Fred’s heart sank a bit, but he brightened when she told him that “Silly Love Songs” by Wings was also a fave. She then said that Beyonce’s “Crazy in Love” was a nice juxtaposition and choosing Stevie Wonder’s “Knocks Me Off My Feet” instead of the more obvious “You Are the Sunshine of My Life” or “I Just Called to Say I Love You” was perfect.
“But I, uh, do have some . . . well, questions about some of your selections, honey,” Victoria said.
Fred was stunned at first, but Victoria was just being true to the nature of their relationship. They critiqued music together all the time.

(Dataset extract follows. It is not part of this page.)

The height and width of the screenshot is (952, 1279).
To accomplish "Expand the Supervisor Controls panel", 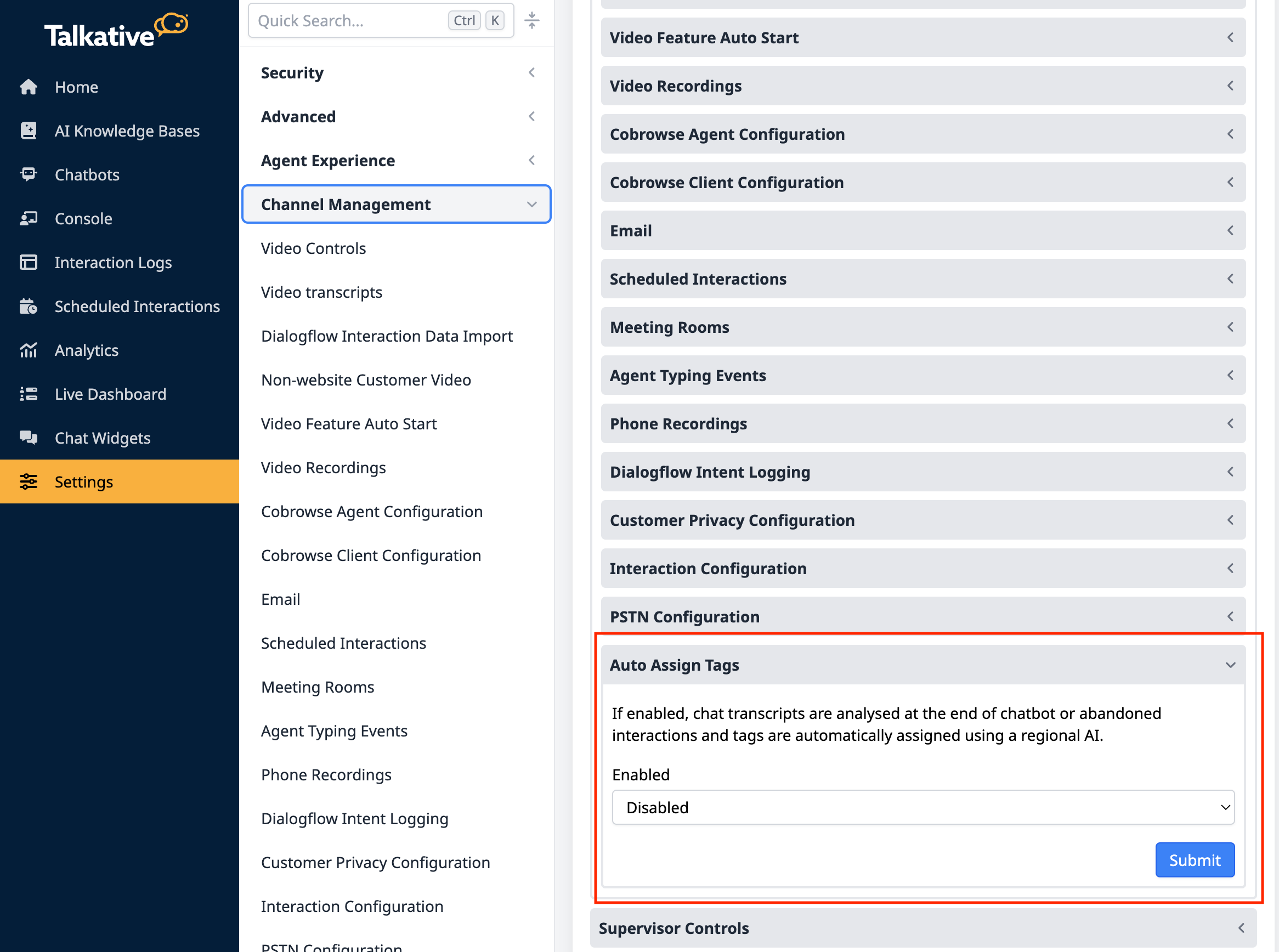I will pyautogui.click(x=922, y=928).
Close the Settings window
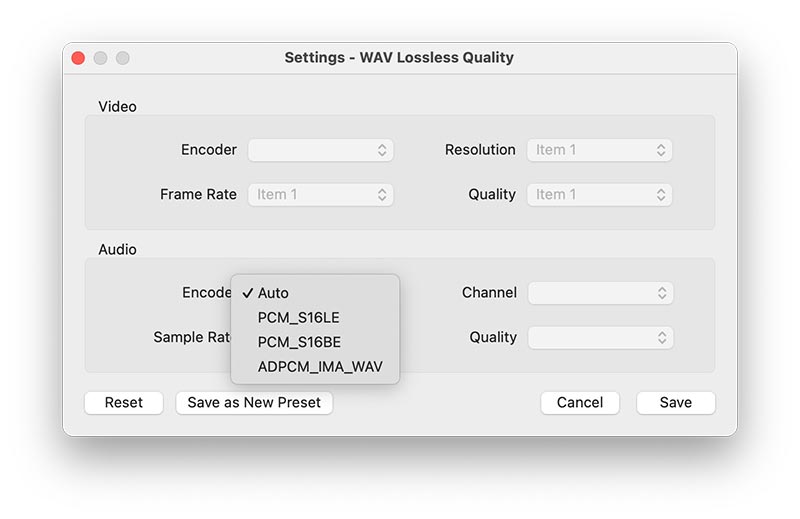Screen dimensions: 800x519 click(x=79, y=58)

“To start, on Side A I loved that you followed Bruno Mars’ ‘Just the Way You Are’ with the Billy Joel song of the same title. Very clever and cute,” Victoria said. “But then on Side B you did the same thing by following John Legend’s ‘You and I’ with the old Rick James song. And the latter just sounds dated and out of place. It made the Side A thing seem like a gimmick.”
Fred knew what was coming next.
“I know you love your heavy metal, but no self-respecting headbanger listened to Dokken, Fred,” Victoria said. “’Burning Like a Flame’ was a . . . misstep.”
Fred fumed. First, he hated how she labeled anything with a loud guitar as “heavy metal” and second, he chose that song over Scorpions’ “No One Like You” because he thought it was more palatable.
“Also, I love Carole King’s ‘You Make Me Feel Like a Natural Woman’ and prefer her version even though most people look at Aretha’s as the definitive one,” Victoria said. “But that should be a song that I put on a mixtape, not you.”
Victoria then went on to say that while she loved the inclusion of the sweet instrumental Stevie Ray Vaughan composed for his wife, “Lenny,” its position, in the middle of Side A, was “not optimal.”
Fred then could not stop himself and angrily told her to return the tape and he would erase it and record the songs she wanted.
“Honey, you misunderstand me,” Victoria said. “This tape, with its perfect imperfections, reflects what I love about you. I even broke the plastic tabs off the top so it can’t be recorded on again.”
While they both knew that applying scotch tape to the top would again make it recordable, Fred and Victoria, the analog lovers, kissed passionately.